-- INPUT DATA follows --
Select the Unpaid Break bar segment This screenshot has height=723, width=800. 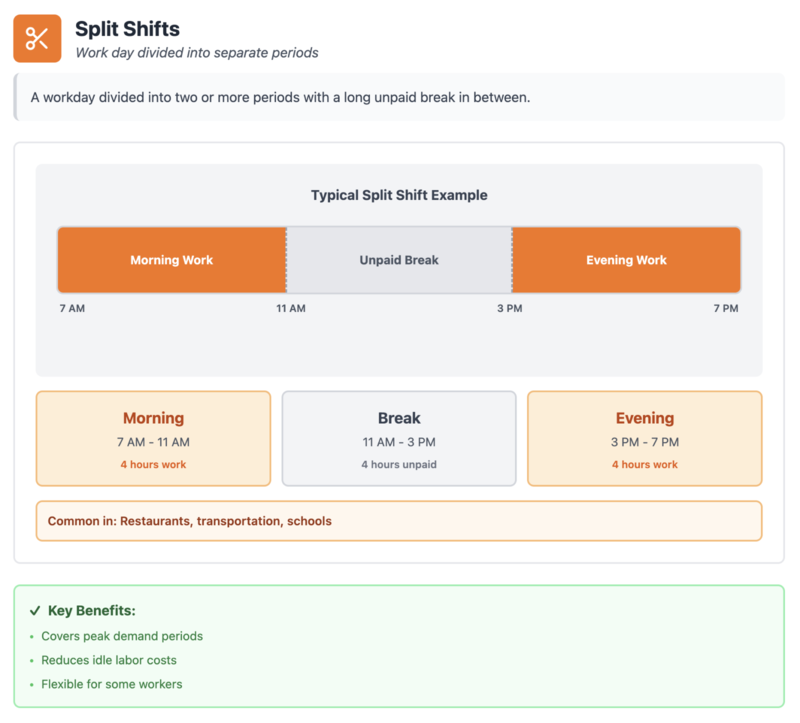tap(399, 260)
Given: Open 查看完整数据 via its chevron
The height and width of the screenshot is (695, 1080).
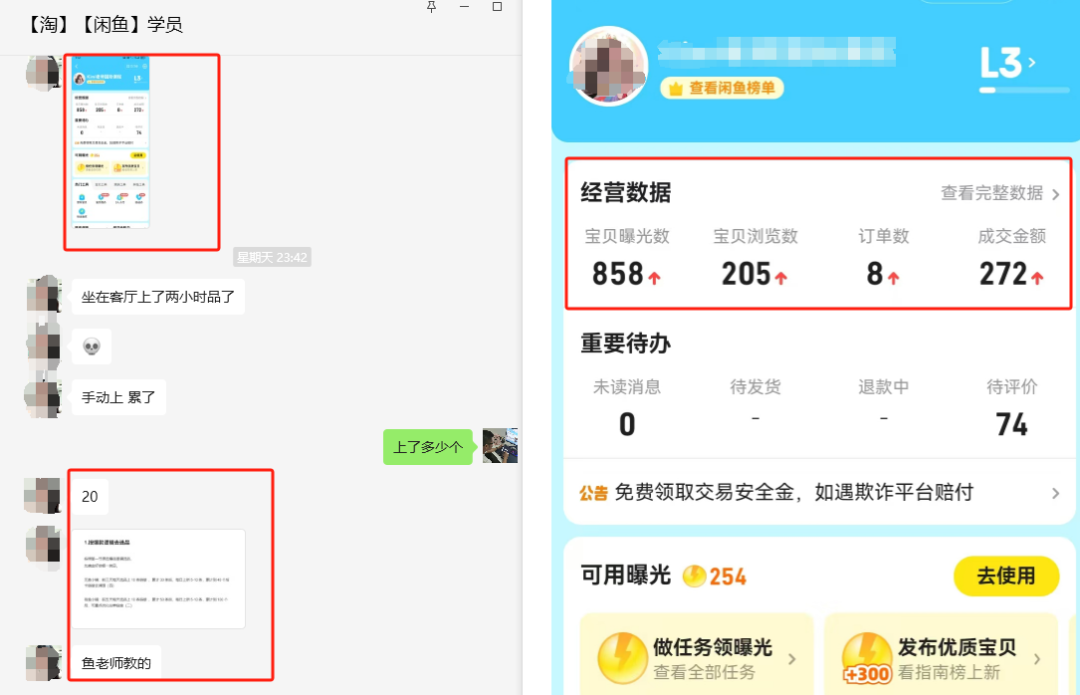Looking at the screenshot, I should tap(1057, 194).
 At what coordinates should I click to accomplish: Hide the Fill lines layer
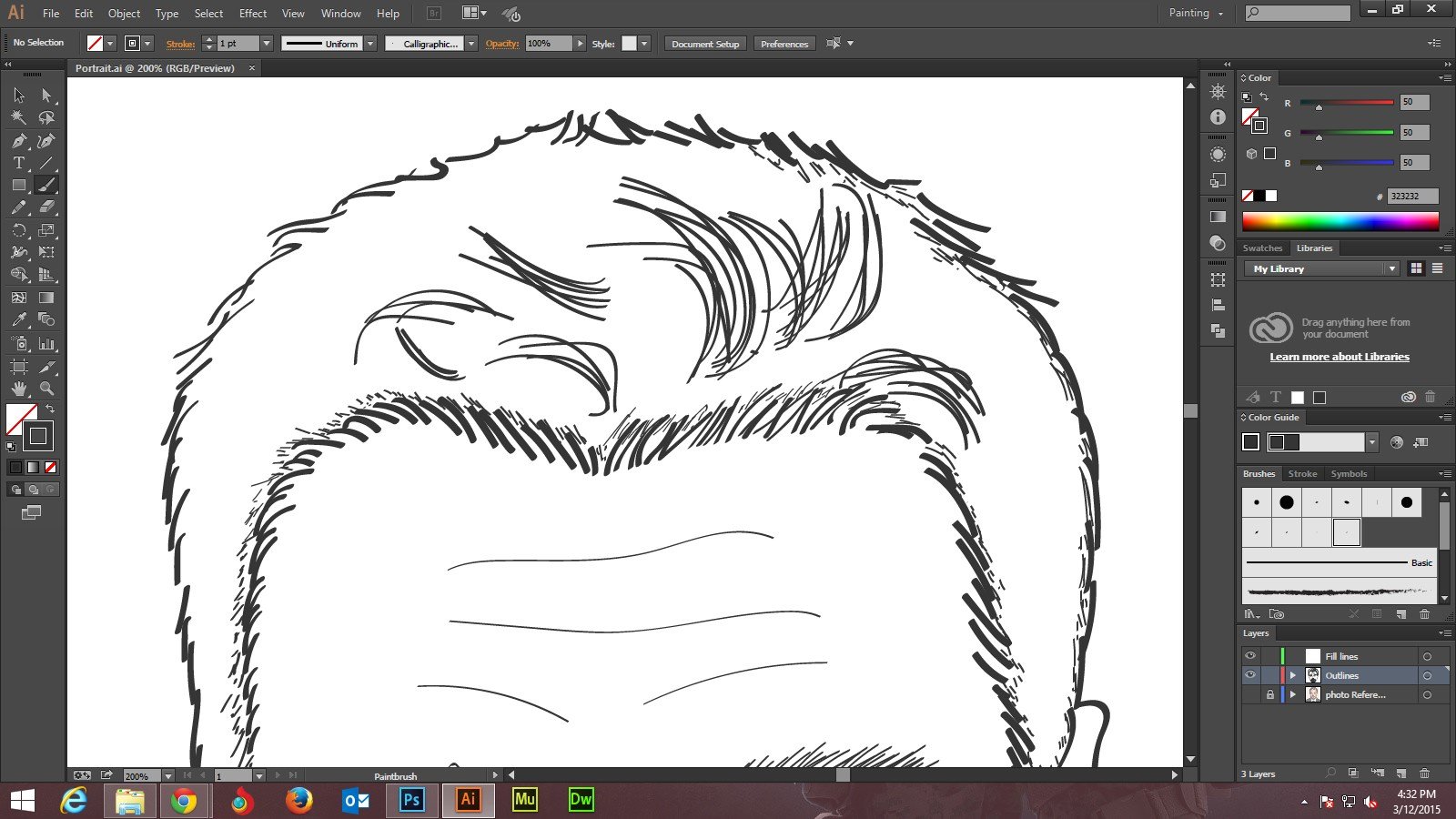1250,656
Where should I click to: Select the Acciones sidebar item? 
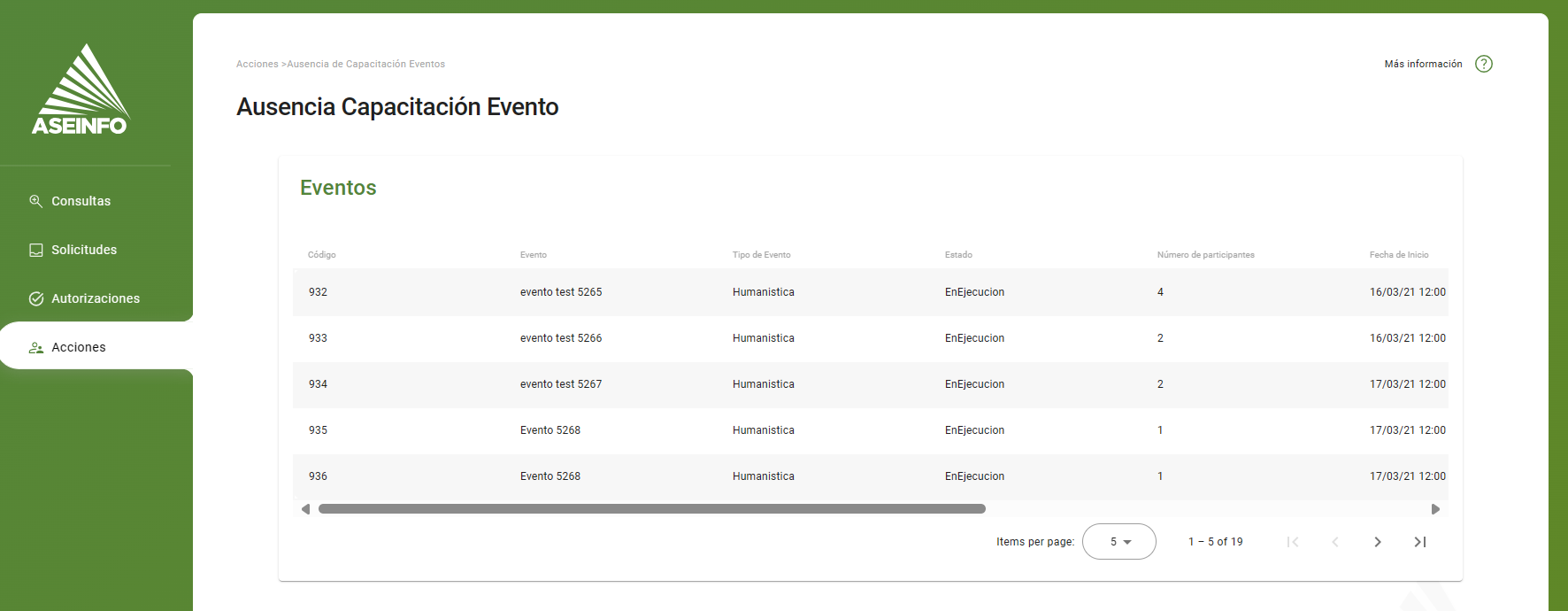pos(79,347)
-- INPUT DATA concluded --
TASK ITEM
Starting at the line that contains "At what coordinates", reproduce every line through the last one in the records exactly, and omit all pictures.

EXERCISE SOLUTION
 At what coordinates should I click to accomplish: Hide the Fill lines layer
1250,656
Where should I click to: Select the Acciones sidebar item? 
pos(79,347)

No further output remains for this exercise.